Title : Application of principal component analysis and ordered logit model in diabetic kidney disease progression in people with type 2 diabetes
Abstract:
Diabetic kidney disease is one of the main microvascular complications caused by diabetes. Several clinical and biochemical variables are reported to be associated with diabetic kidney disease in people with type 2 diabetes. However, the interrelations among these variables could potentially distort the estimation of their effects on the progression of the disease. The objective of the study is to determine how the biochemical and clinical variables in people with type 2 diabetes are intercorrelated with each other and their effects on the progression of kidney diseases using advanced statistical methods. Principal component analysis, combined with ordered logit models, is used to explore the interrelationships between biochemical and clinical variables and their effect on the progression of kidney disease. This retrospective cross-sectional study retrieved data from 323 diabetic individuals in a polyclinic hospital at the University of Messina, Italy. The study identified three uncorrelated principal components. The first component, a linear combination of positively correlated glycosylated haemoglobin, glycemia, and creatinine, having a strong significant effect on kidney disease progression.

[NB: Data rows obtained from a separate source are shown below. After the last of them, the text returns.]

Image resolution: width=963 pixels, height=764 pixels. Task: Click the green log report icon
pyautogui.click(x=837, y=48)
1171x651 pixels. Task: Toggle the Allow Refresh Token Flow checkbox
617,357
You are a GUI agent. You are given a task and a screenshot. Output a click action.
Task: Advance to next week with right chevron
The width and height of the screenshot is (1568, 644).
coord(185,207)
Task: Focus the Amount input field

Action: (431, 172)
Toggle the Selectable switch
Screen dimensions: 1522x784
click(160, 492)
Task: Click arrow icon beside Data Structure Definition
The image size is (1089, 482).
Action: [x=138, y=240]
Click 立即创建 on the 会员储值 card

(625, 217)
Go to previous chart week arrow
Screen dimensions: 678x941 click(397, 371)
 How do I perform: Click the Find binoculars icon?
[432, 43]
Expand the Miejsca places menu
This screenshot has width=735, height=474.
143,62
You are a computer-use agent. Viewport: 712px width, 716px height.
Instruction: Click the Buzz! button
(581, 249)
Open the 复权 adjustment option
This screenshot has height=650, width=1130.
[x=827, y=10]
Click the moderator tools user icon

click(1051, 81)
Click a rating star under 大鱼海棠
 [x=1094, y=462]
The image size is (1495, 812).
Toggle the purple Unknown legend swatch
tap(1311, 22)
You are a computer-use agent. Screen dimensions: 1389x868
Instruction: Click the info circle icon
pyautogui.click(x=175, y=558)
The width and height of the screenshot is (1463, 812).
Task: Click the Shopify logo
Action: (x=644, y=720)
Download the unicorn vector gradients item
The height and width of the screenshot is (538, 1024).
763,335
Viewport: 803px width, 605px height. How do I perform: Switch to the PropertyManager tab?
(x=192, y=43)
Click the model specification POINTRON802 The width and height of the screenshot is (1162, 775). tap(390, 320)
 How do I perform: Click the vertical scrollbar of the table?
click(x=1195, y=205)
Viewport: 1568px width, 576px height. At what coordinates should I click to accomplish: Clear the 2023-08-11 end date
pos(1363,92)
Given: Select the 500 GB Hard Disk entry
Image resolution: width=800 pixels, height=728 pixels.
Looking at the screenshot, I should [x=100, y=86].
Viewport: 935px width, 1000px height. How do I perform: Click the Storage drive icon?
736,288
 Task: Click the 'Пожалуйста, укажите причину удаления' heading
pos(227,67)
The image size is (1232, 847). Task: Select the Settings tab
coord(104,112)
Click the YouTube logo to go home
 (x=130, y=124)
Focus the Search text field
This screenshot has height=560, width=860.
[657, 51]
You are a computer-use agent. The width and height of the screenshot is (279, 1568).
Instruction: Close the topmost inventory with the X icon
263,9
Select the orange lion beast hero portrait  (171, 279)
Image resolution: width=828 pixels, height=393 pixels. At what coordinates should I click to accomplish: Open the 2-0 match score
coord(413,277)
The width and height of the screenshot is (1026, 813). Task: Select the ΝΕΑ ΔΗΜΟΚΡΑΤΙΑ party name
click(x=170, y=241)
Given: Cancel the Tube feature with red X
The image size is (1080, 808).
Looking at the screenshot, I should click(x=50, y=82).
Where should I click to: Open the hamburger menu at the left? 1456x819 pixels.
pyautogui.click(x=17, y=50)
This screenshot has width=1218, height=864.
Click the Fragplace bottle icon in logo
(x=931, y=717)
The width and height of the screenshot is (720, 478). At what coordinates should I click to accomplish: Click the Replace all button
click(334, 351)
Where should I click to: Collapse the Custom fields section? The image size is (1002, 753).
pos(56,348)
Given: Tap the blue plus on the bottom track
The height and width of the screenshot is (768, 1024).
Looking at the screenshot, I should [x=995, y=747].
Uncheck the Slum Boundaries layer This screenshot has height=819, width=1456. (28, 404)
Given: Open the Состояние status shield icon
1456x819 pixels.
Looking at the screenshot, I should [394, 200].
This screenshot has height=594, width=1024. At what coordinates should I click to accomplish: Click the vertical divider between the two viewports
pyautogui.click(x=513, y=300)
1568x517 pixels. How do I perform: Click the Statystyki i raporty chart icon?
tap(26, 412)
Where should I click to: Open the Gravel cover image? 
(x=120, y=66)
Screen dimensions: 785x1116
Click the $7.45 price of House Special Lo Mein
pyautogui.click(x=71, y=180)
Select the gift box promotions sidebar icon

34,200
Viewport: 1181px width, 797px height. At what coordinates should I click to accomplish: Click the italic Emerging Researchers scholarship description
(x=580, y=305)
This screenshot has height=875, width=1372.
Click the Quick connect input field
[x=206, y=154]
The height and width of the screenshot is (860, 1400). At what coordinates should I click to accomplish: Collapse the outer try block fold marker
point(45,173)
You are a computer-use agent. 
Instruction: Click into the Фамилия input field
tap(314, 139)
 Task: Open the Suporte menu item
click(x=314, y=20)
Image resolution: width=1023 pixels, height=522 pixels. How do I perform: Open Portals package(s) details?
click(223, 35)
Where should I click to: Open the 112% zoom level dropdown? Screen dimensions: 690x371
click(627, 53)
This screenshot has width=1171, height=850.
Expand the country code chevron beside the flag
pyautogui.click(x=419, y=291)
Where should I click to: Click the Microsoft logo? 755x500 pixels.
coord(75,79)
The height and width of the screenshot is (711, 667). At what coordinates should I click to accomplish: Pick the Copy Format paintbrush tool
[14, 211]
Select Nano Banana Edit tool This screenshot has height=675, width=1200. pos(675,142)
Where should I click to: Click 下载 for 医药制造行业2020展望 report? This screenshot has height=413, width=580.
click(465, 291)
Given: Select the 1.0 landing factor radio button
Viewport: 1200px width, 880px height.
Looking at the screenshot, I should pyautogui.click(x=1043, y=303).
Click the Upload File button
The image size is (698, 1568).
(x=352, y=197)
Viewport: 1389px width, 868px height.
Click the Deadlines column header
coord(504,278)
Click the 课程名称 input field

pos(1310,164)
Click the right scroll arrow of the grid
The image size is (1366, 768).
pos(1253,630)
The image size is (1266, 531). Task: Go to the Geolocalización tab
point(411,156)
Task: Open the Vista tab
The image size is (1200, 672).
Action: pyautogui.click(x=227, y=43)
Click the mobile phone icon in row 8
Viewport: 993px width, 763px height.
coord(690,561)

Principal component two is a linear combination of positively correlated total cholesterol and low-density lipoprotein, while Principal component three is a linear combination of negatively correlated high-density lipoprotein and triglycerides. The cumulative odds, adjacent category, and continuation ratio models further revealed that age, sex, body mass index, and metformin treatment have significant effects on the progression of kidney disease. However, these effects are not proportional across the stage of kidney disease progression. Flexible ordered logit models, including partial, cumulative odds, adjacent category, and continuation ratio models, were used to address proportionality issues and enhance the accuracy of effect estimation. The study findings conclude that the partial, cumulative odds, adjacent category, and continuation ratio models are a robust technique for estimating effects, specifically when predictors have different effects at different stages of disease progression.